No pondré en duda la buena voluntad de los políticos que han tomado y toman las decisiones de esta crisis sanitaria sin precedentes en los últimos cien años en el mundo. Es cierto que nadie presagiaba algo así, pero ha pasado. A los que mandan les ha tocado lidiar con la peste; para su suerte o su desgracia, lo que han hecho, bien o mal, les acompañará siempre. Lo mismo les debió pasar a quienes en su día prendieron las mechas de las guerras, las desgracias, la violencia, el terrorismo... Los fantasmas de la muerte siempre caminarán a su lado; al lado de todos. Esto no se nos borrará de la memoria fácilmente.

Da tristeza y luego rabia contemplar un Congreso de los Diputados desangelado en el que algo más de cuatro decenas de parlamentarios se masacran verbalmente mientras los ciudadanos, obedientes en su inmensa mayoría, permanecen confinados para impedir la expansión del coronavirus. El jueves, las Cortes aprobaron una prórroga del estado de alarma, no sin antes demostrar una altura política miserable. Cuanto más necesaria sería la unidad sin cartas en la manga, nuestros representantes se restriegan por la cara sus miserias. Cuando sería deseable un Parlamento de altura política va y nos encontramos bocas llenas de palabras necias que en oídos de los afectados, de sus familias o de sus deudos deben sonar a refriega poligonera.

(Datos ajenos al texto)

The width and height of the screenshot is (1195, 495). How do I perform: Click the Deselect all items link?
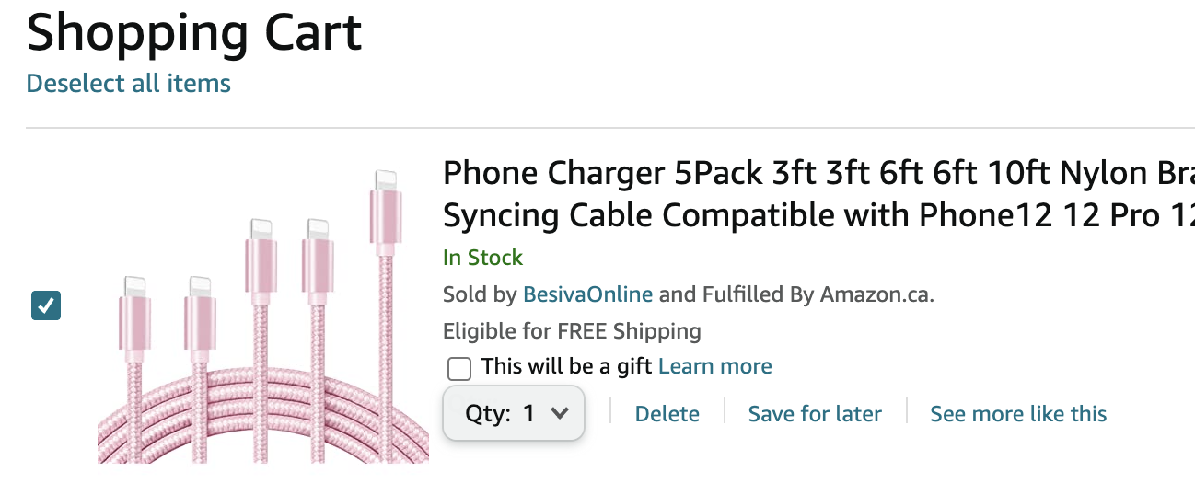128,84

Esta semana que empieza veremos, en vivo y en directo, a nuestros representantes elegidos democráticamente fajándose a dentelladas como los gladiadores del Coliseo romano para acercar posiciones por unos renovados Pactos de La Moncloa en los que, ya se sabe, no todos van a participar. España es así, diferente. Nadie reconoce errores, nadie agacha la cerviz, pío-pío que yo no he sido...

Y hoy que es lunes, venga, a trabajar un poquito los que tienen actividades no esenciales. Que llevamos unas semanas tocándonos las narices, el país no avanza y la economía se va al garete. Así lo quiere el Gobierno, aunque hay voces de peso que aconsejarían no abrir las puertas al confinamiento para evitar que la curva se vuelva a dar la vuelta y el remedio sea peor que la enfermedad. Espero que nadie tenga que arrepentirse de haber dado este paso. Ojalá todo salga bien; las cifras nos lo harán saber a todos en breve.

¿Y nuestros viejos? Unos en morgues, otros cremados, algunos enterrados... Muchos vivos, en sus casas, en sus residencias, esquivando al maldito coronavirus; en silencio, confiados, pensando en seguir.